→ What you need to do:
**a.** List the examples of unrecoverable node problems that the Flink blocklist proposal gives.
**b.** Copy the Flink blocklist proposal from "Flink jobs typically" up to and including "important business events.".
**c.** Write what comes next in the Flink blocklist proposal, starting after its last sentence.

→ Text passage:
Flink jobs typically run in a distributed way. In a large cluster, cluster nodes often encounter the following issues that affect jobs running:

1. Unrecoverable problems, such as insufficient disk space, bad hardware, network abnormalities. These problems will result in continuous job failures. Currently, Flink users need to take the problematic node offline to solve this problem. However, taking a node offline can be a heavy process. Users may need to contact cluster administors to do this. The operation can even be dangerous and not allowed during some important business events.
2. Recoverable problems, such as temporary node hotspots. These problems can slow the jobs running on it, but it can resume after a period of time. In this case, users may just want to limit the load of the node and do not want to kill all the processes on it. Unfortunately, currently neither Flink itself nor external resource management systems can do this.

To solve the above problems, we propose to introduce a blocklist mechanism for Flink to block resources on problematic nodes. Two block actions will be introduced:

1. MARK_BLOCKED: Just mark a node as blocked. Future slots should not be allocated from the blocked node. But slots that are already allocated will not be affected.
2. MARK_BLOCKED_AND_EVACUATE_TASKS: Mark a node as blocked, and evacuate all tasks on it. Evacuated tasks will be restarted on non-blocked nodes.

In this design, only support manually specifying blocked resources via the REST API, auto-detection may be introduced in the future.

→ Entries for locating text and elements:
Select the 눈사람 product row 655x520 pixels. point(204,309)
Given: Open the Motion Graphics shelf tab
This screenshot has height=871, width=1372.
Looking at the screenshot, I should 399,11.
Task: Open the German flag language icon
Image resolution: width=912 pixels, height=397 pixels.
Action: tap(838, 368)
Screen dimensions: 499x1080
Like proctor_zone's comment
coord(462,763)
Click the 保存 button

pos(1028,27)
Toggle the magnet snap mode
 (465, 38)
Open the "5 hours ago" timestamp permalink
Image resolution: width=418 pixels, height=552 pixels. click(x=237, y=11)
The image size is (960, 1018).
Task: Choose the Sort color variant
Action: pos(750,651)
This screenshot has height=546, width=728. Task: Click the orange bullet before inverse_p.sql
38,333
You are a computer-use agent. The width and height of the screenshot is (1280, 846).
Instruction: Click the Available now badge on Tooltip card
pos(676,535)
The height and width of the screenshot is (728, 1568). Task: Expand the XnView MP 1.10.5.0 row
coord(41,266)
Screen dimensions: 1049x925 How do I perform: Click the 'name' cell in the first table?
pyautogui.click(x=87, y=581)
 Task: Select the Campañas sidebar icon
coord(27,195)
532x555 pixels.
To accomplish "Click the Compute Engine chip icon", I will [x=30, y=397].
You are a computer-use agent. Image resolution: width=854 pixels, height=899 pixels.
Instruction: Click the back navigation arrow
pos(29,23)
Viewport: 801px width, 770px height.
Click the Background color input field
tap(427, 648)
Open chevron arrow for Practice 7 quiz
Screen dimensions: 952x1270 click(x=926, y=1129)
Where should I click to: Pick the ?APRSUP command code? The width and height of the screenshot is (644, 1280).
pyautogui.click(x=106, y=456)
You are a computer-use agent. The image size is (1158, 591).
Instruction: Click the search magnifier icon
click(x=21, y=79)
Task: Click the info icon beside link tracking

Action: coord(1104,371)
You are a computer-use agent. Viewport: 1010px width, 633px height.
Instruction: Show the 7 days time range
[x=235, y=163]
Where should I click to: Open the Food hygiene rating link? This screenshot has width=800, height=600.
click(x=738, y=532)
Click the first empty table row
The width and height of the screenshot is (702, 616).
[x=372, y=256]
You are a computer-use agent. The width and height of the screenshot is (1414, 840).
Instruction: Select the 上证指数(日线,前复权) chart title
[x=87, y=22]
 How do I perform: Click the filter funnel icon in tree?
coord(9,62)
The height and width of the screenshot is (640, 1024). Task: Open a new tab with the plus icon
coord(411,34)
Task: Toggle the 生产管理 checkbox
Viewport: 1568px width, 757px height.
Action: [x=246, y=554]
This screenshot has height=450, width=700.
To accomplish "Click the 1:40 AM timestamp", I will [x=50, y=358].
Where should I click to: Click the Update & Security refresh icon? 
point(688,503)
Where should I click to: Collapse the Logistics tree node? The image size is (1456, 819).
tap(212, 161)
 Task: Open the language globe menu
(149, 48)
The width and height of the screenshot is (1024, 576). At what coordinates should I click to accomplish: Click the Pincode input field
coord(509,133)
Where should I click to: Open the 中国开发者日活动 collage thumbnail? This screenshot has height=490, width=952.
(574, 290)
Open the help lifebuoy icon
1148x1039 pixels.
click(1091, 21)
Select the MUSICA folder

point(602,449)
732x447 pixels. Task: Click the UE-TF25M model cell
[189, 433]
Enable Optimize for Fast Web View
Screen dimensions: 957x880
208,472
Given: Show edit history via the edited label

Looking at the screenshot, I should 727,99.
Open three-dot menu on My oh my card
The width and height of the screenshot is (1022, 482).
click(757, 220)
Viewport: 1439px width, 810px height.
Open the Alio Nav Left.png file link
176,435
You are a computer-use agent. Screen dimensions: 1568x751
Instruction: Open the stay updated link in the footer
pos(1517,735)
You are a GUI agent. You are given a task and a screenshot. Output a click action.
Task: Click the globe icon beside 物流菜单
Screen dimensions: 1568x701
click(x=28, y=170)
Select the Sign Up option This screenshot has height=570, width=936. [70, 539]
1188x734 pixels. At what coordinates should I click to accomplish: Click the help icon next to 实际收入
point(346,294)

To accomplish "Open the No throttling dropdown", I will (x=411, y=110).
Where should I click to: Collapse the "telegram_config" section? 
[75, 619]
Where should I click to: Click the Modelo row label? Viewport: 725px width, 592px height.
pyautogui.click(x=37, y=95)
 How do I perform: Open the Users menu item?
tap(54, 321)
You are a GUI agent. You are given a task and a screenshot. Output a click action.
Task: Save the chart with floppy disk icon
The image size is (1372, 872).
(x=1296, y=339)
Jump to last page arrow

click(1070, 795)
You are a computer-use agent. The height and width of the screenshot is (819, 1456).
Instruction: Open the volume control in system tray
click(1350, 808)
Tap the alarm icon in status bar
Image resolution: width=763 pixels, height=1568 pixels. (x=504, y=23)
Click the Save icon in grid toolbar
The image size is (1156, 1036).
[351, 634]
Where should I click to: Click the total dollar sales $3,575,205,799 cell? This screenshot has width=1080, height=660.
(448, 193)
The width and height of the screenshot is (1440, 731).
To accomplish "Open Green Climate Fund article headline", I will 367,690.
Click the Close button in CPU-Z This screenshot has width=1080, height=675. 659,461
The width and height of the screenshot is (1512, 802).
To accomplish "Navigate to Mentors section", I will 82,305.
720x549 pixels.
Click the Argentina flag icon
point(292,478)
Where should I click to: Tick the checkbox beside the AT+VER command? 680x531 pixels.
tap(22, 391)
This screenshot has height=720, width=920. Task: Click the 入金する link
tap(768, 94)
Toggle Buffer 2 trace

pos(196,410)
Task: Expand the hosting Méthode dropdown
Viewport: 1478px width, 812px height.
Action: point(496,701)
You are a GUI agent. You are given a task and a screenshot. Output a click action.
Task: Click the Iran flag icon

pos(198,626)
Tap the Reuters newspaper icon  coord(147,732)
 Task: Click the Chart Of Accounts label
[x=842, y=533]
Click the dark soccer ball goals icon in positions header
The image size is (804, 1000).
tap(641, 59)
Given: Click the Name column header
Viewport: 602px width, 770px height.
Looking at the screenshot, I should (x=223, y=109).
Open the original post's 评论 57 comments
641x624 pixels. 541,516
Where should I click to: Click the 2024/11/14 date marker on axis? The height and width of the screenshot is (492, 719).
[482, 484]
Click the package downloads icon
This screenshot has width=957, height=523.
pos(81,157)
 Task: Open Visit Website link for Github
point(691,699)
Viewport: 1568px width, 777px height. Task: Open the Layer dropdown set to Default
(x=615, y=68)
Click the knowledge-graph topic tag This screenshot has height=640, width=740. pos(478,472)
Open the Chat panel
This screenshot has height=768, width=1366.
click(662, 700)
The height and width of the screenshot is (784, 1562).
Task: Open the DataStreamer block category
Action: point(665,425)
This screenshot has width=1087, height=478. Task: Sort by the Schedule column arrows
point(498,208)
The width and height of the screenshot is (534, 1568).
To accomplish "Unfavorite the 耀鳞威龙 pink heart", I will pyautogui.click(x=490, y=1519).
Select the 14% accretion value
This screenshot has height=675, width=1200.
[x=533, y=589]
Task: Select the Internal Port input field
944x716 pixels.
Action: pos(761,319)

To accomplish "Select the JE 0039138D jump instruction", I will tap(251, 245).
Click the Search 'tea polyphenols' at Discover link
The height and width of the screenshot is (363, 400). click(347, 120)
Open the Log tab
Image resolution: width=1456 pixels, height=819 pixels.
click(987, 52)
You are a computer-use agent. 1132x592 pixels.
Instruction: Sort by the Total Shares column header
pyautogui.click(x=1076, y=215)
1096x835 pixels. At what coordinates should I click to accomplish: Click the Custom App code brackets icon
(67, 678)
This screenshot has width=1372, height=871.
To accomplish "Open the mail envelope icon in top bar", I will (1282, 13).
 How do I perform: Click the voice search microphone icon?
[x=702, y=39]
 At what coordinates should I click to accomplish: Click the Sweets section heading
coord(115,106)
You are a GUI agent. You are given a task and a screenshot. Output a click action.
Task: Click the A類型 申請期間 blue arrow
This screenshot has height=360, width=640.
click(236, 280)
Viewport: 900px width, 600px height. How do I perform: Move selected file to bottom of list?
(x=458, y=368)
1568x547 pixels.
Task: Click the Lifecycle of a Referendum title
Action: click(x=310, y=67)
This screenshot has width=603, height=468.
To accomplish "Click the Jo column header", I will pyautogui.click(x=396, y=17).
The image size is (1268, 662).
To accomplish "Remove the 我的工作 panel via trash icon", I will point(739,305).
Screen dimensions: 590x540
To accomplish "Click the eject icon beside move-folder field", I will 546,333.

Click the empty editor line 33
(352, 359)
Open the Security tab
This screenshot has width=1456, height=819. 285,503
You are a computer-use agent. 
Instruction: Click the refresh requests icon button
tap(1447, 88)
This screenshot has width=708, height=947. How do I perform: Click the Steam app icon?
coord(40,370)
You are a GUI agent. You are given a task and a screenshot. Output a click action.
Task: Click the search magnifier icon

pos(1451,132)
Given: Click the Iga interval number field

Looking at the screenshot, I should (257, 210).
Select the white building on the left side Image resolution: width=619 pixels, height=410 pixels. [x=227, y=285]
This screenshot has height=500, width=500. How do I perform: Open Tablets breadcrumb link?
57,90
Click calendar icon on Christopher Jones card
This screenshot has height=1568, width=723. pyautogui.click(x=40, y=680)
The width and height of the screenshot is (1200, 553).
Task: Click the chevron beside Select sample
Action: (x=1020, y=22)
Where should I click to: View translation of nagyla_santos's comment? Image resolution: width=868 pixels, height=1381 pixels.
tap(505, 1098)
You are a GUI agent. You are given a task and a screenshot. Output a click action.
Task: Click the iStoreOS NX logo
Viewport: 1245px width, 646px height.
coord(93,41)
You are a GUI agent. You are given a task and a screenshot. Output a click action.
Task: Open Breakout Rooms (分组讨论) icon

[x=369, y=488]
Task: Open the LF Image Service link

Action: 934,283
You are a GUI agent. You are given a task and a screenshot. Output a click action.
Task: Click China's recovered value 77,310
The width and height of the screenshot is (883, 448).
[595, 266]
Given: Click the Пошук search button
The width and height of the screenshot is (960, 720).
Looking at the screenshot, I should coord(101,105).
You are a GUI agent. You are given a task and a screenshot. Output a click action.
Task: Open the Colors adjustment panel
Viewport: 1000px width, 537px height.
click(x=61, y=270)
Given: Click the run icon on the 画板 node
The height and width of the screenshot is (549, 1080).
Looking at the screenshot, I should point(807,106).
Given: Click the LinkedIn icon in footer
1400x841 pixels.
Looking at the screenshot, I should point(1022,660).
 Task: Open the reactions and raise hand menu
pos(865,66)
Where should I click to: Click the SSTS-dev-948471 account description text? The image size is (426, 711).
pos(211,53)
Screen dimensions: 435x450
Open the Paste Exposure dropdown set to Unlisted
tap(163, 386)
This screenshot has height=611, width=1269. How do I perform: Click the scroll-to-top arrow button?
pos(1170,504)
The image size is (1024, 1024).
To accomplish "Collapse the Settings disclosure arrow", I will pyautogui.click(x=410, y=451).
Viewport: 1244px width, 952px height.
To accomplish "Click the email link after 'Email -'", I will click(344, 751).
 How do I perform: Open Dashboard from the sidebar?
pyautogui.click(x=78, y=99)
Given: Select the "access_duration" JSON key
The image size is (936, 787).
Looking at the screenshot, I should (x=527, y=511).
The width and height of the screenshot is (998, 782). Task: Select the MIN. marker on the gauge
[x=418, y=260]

→ Outputs in order:
**a.**
insufficient disk space
bad hardware
network abnormalities

**b.**
Flink jobs typically run in a distributed way. In a large cluster, cluster nodes often encounter the following issues that affect jobs running:

1. Unrecoverable problems, such as insufficient disk space, bad hardware, network abnormalities. These problems will result in continuous job failures. Currently, Flink users need to take the problematic node offline to solve this problem. However, taking a node offline can be a heavy process. Users may need to contact cluster administors to do this. The operation can even be dangerous and not allowed during some important business events.

**c.**
Public Interfaces

Configurations

We propose to introduce following configuration options for blocklist:

• cluster.resource-blocklist.enabled: Whether to enable blocklist mechanism.

Metrics

We propose to introduce a new Gauge metrics: numBlockedNodes to report the number of currently blocked nodes

REST API

We propose to introduce following REST APIs for blocklist mechanism:

1. REST API for querying all blocked nodes.
2. REST API for adding new blocked nodes.
3. REST API for removing existing blocked nodes.

Query

GET: http://{jm_rest_address:port}/blocklist

Request

Request body: {}

Response

Response code: 200(OK)

Response body:

{
    "node1":{
        "action":"MARK_BLOCKED",
        "startTimestamp":"1652313600000",
        "endTimestamp":"1652317200000",
        "cause":"Hot machine",
        /** The task managers on this blocked node */
        "taskManagers":[
            "container1",
            "container2"
        ]
    },
    "node2":{
        "action":"MARK_BLOCKED_AND_EVACUATE_TASKS",
        "startTimestamp":"1652315400000",
        "endTimestamp":"1652319000000",
        "cause":"No space left on device",
        /** The task managers on this blocked node */
        "taskManagers":[
            "container3",
            "container4"
        ]
    },
    ...
}

Field meanings in responses:

1. id: A string value that represents the identifier of the blocked node.
2. action: An enum value(MARK_BLOCKED or MARK_BLOCKED_AND_EVACUATE_TASKS) that represents the block action when a node is marked as blocked.
3. startTimestamp: A long value (unix timestamp in milliseconds) that represents the start time of the blocking.
4. endTimestamp:  A long value (unix timestamp in milliseconds) that represents the end time of the blocking (at which time the node will become available again). If the blocking is permanent, this value will be Long.MAX_VALUE(9223372036854775807).
5. cause: A string value that represents the cause for blocking this node.

Add

PUT: http://{jm_rest_address:port}/blocklist/nodes/<id>

Request

Request body:

{
    "action":"MARK_BLOCKED",
    "endTimestamp":"1652317200000",
    "cause":"Hot machine",
    "allowMerge":"true"
}

Field meanings in requests:

1. id: A string value that specifies the identifier of the blocked node.
2. action: An enum value(MARK_BLOCKED or MARK_BLOCKED_AND_EVACUATE_TASKS) that specifies the block action when a node is marked as blocked.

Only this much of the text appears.